Two APIs are provided: a high-level Python API, and direct Cython access. The best part of the Python API is the einsum function, which works like numpy’s, but with some restrictions that allow a direct mapping to Blis routines. Example usage:

from blis.py import einsum
from numpy import ndarray, zeros

dim_a = 500
dim_b = 128
dim_c = 300
arr1 = ndarray((dim_a, dim_b))
arr2 = ndarray((dim_b, dim_c))
out = zeros((dim_a, dim_c))

einsum('ab,bc->ac', arr1, arr2, out=out)
# Change dimension order of output
out = einsum('ab,bc->ca', arr1, arr2)
assert out.shape == (dim_a, dim_c)
# Matrix vector product, with transposed output
arr2 = ndarray((dim_b,))
out = einsum('ab,b->ba', arr1, arr2)
assert out.shape == (dim_b, dim_a)

The Einstein summation format is really awesome, so it’s always been disappointing that it’s so much slower than equivalent calls to tensordot in numpy. The blis.einsum function gives up the numpy version’s generality, so that calls can be easily mapped to Blis:

  • Only two input tensors

  • Maximum two dimensions

  • Dimensions must be labelled a, b and c

  • The first argument’s dimensions must be 'a' (for 1d inputs) or 'ab' (for 2d inputs).

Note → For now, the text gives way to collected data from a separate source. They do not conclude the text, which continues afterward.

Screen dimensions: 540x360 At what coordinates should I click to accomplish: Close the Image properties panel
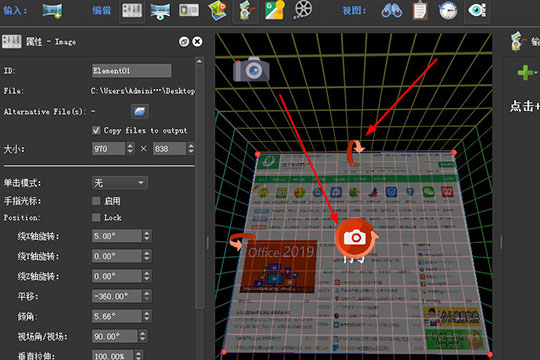(197, 42)
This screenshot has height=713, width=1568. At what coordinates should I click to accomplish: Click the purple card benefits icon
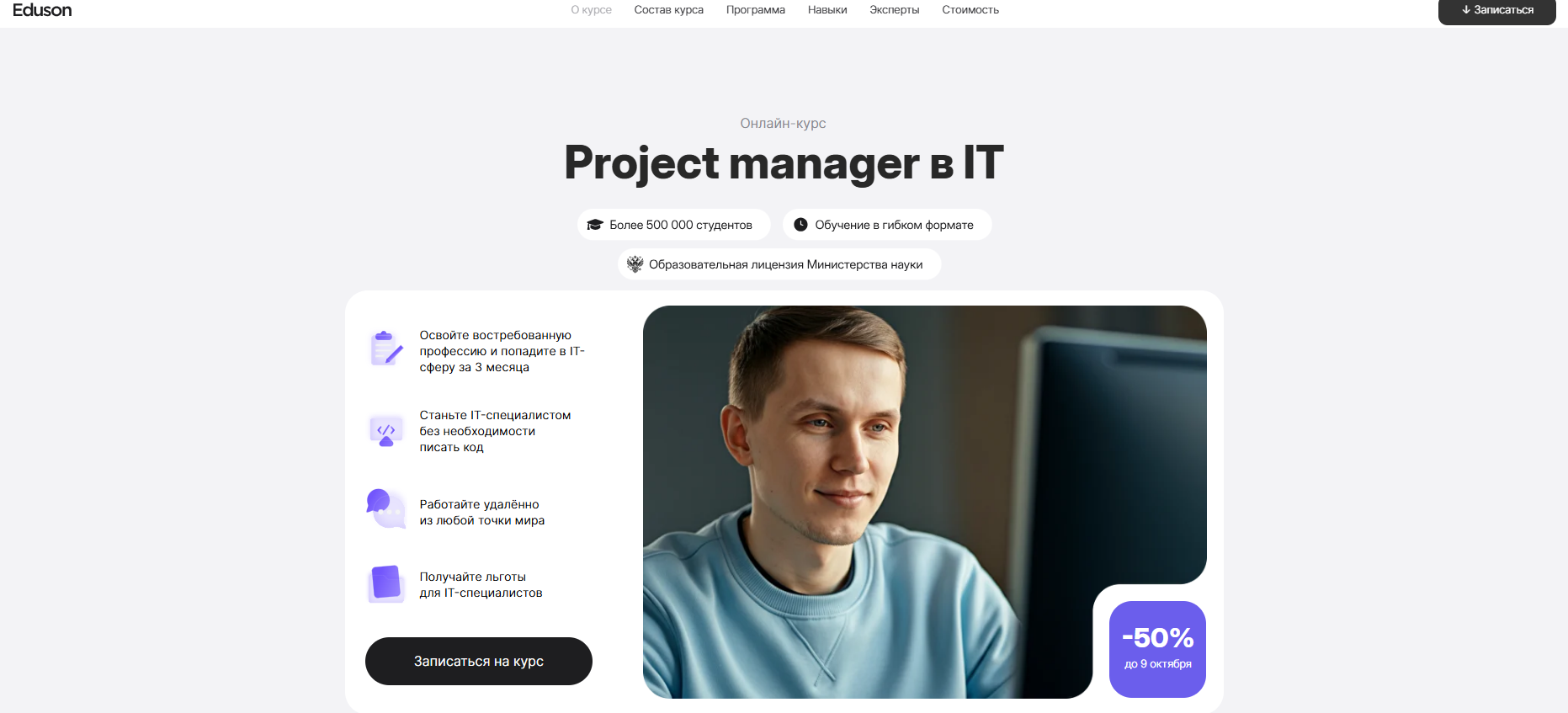coord(385,583)
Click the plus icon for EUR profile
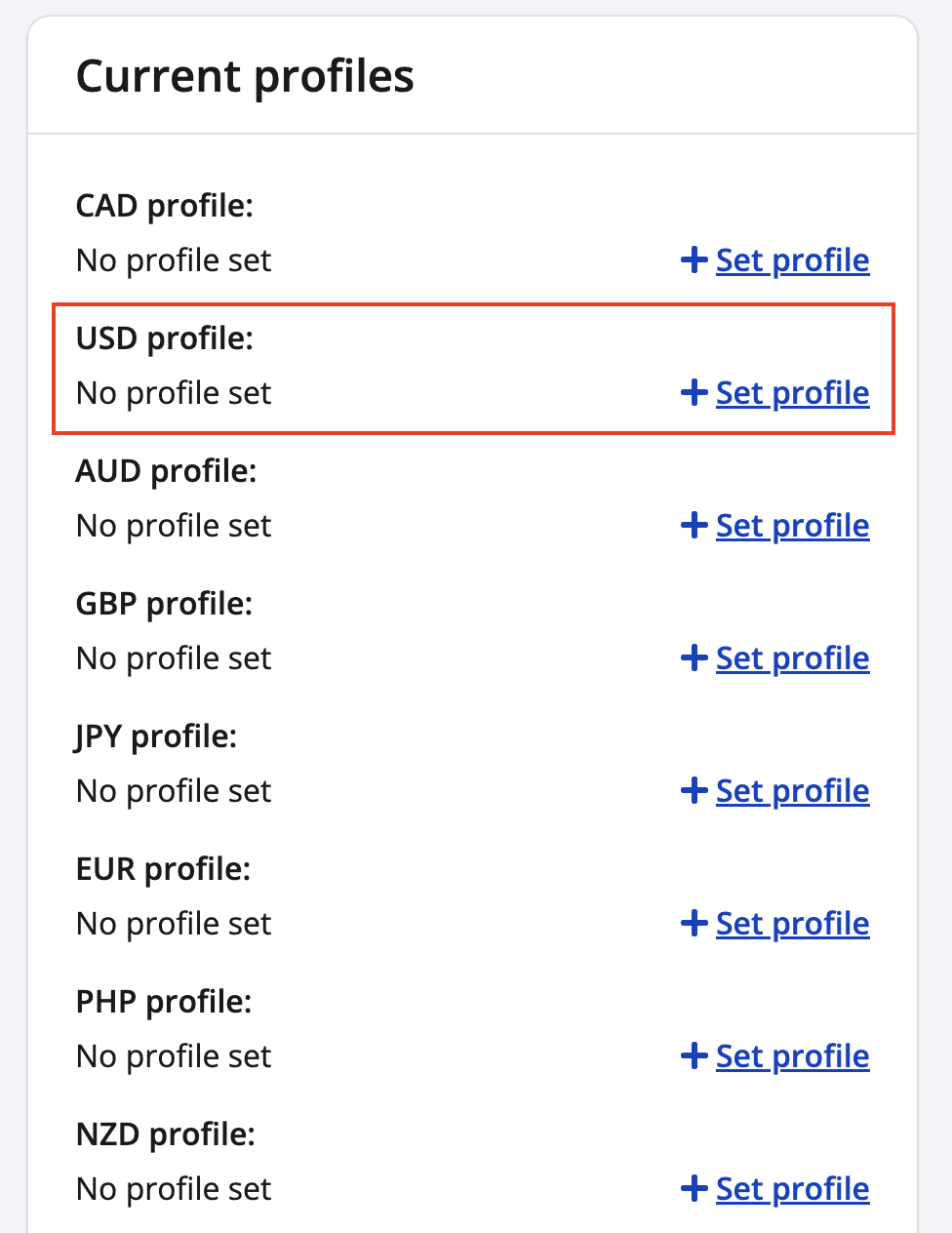Viewport: 952px width, 1233px height. (694, 924)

With these restrictions, there are ony 15 valid combinations – which correspond to all the things you would otherwise do with the gemm, gemv, ger and axpy functions. You can therefore forget about all the other functions and just use the einsum. Here are the valid einsum strings, the calls they correspond to, and the numpy equivalents:

Equation

Maps to

Numpy

'a,a->a'

axpy(A, B)

A+B

'a,b->ab'

ger(A, B)

outer(A, B)

'a,b->ba'

ger(B, A)

outer(B, A)

'ab,a->ab'

batch_axpy(A, B)

A*B

'ab,a->ba'

batch_axpy(A, B, trans1=True)

(A*B).T

'ab,b->a'

gemv(A, B)

A*B

'ab,a->b'

gemv(A, B, trans1=True)

A.T*B

'ab,ac->bc'

gemm(A, B, trans1=True, trans2=False)

dot(A.T, B)

'ab,ac->cb'

gemm(B, A, trans1=True, trans2=True)

dot(B.T, A)

'ab,bc->ac'

gemm(A, B, trans1=False, trans2=False)

dot(A, B)

'ab,bc->ca'

gemm(B, A, trans1=False, trans2=True)

dot(B.T, A.T)

'ab,ca->bc'

gemm(A, B, trans1=True, trans2=True)

dot(B, A.T)

'ab,ca->cb'

gemm(B, A, trans1=False, trans2=False)

dot(B, A)

'ab,cb->ac'

gemm(A, B, trans1=False, trans2=True)

dot(A.T, B.T)

'ab,cb->ca'

gemm(B, A, trans1=False, trans2=True)

dot(B, A.T)

We also provide fused-type, nogil Cython bindings to the underlying Blis linear algebra library. Fused types are a simple template mechanism, allowing just a touch of compile-time generic programming:

cimport blis.cy
A = <float*>calloc(nN * nI, sizeof(float))
B = <float*>calloc(nO * nI, sizeof(float))
C = <float*>calloc(nr_b0 * nr_b1, sizeof(float))
blis.cy.gemm(blis.cy.NO_TRANSPOSE, blis.cy.NO_TRANSPOSE,
             nO, nI, nN,
             1.0, A, nI, 1, B, nO, 1,
             1.0, C, nO, 1)

Bindings have been added as we’ve needed them. Please submit pull requests if the library is missing some functions you require.

Development

To build the source package, you should run the following command:

./bin/copy-source-files.sh

This populates the blis/_src folder for the various architectures, using the flame-blis submodule.

Project details


Download files

Download the file for your platform. If you're not sure which to choose, learn more about installing packages.

Source Distribution

blis-0.2.1.tar.gz (1.5 MB view details)

Uploaded Source

Built Distributions

blis-0.2.1-cp37-cp37m-manylinux1_x86_64.whl (3.2 MB view details)

Uploaded CPython 3.7m

blis-0.2.1-cp37-cp37m-macosx_10_6_intel.macosx_10_9_intel.macosx_10_9_x86_64.macosx_10_10_intel.macosx_10_10_x86_64.whl (3.0 MB view details)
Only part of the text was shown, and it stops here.